This year the climate crisis has been catapulted into the headlines. People all around the world refused business-as-usual to urge their governments to speed up action on climate change. The joint forces of scarier-than-ever evidence and bigger-than-ever protests have made 2019 the year the news woke up to the urgency of climate change.
This is good news in and of itself - the climate crisis is finally being talked about as the emergency it is.
But what’s actually happened? Here’s some things to feel good about that happened this year…
In terms of energy, the UK is moving in the right direction. For the first time ever the UK produced more electricity from renewable sources than fossil fuels. And in an incredible world first, the government contracted for massive subsidy-free offshore wind farms. The onward march of renewables is now unstoppable - the trick is to speed it up..
Politically, 2019 has been a game changer. For the first time ever, climate change was a key factor in the UK general election - all the major political parties included climate change in their election manifestos and political leaders took part in a televised pre-election debate on climate and nature.
From solar-powered forecourts lining the motorways, to bin lorries running on the waste they collect, the UK is starting way to make way for more sustainable transport. In fact, as of August this year, there are more electric vehicle charging points in Britain than there are petrol stations. But we’re at the start of this journey and there’s a long way to go. Transport emissions were actually lower in 1990 and SUV’s are still outselling electric vehicles by 37:1 😒
And our buildings are getting more environmentally friendly too. The iconic Bath Abbey is being heated by heat pump and buildings in Stirling will soon be heated by wastewater from the city’s sewage works - saving 381 tonnes of carbon every year. We’ve still got a long way to go (and a lot more buildings to work on), but it’s a start. Looking further afield, we’ve also seen New York and California introduce legislation that requires all new builds to come fitted with solar panels - and it’s looking good. Could Britain follow suit?

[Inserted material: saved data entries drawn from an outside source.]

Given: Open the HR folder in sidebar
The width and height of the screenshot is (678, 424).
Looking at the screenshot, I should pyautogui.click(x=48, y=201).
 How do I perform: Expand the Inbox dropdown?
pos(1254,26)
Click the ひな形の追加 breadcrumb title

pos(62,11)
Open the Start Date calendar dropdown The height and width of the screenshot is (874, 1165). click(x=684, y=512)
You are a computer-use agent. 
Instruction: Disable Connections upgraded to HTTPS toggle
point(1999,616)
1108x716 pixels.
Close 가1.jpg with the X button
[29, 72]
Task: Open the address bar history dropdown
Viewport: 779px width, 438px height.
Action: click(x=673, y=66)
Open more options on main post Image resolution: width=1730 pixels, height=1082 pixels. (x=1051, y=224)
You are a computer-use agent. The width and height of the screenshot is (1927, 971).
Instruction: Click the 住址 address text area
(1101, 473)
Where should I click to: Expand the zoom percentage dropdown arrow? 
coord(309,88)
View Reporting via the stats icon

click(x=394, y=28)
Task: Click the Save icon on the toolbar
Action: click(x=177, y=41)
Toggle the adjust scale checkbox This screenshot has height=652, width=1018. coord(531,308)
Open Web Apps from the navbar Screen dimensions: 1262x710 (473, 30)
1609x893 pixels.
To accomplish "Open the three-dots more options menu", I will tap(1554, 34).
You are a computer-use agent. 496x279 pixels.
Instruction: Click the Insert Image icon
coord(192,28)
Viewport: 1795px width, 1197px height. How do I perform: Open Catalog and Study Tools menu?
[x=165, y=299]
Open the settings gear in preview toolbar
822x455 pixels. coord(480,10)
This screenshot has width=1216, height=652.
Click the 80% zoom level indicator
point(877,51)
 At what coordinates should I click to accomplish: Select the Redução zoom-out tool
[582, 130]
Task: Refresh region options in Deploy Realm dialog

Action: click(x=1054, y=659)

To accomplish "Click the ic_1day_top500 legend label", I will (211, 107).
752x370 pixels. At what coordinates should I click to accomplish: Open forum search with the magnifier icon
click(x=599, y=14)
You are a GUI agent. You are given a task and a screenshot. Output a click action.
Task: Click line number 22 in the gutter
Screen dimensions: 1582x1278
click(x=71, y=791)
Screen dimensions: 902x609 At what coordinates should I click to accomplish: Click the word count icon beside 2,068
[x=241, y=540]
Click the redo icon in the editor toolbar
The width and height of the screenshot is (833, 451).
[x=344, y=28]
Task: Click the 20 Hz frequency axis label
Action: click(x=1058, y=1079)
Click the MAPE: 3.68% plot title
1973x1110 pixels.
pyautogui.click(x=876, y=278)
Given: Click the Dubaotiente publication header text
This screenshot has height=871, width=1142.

2019 was the year of the parklet - a genius tactic that rids cities of cars without banning them, and makes more space for more things we love! Oslo, Amsterdam, and East London are now filling city-centre parking spaces with people, bikes and trees.
And talking about spaces - we’re getting lots more green ones. In Scotland 12,000 hectares of derelict industrial land has been promised for forests, Wales is getting seagrass meadows, and in their election manifesto, the Conservative party pledged to plant 11 million trees across the country (let’s keep them to their word). These plants will suck carbon out of the atmosphere!
And we can still drink and dance - without costing the Earth. The British brewing industry has slashed its CO2 emissions by 42% across the last decade, and Coldplay and Massive Attack are decarbonising their concerts.
Finally, 2019 has also seen some really exciting technological innovations for tackling emissions that haven’t yet been rolled out to maximum effect. The batteries used to store renewable energy are getting cheaper (they now cost 87% less than they did in 2010) - which is a game-changer for electric vehicles. Industrial kitchens, like Ikea’s, can seriously cut food waste by using ‘smart’ bins to calculate what’s being thrown out. And researchers in Canada have developed paint-on solar.
What a year it’s been! Sometimes it seems like nothing much is happening - and it’s true, we need to seriously up the speed of climate action. But things are moving, and there are definitely things to feel good about.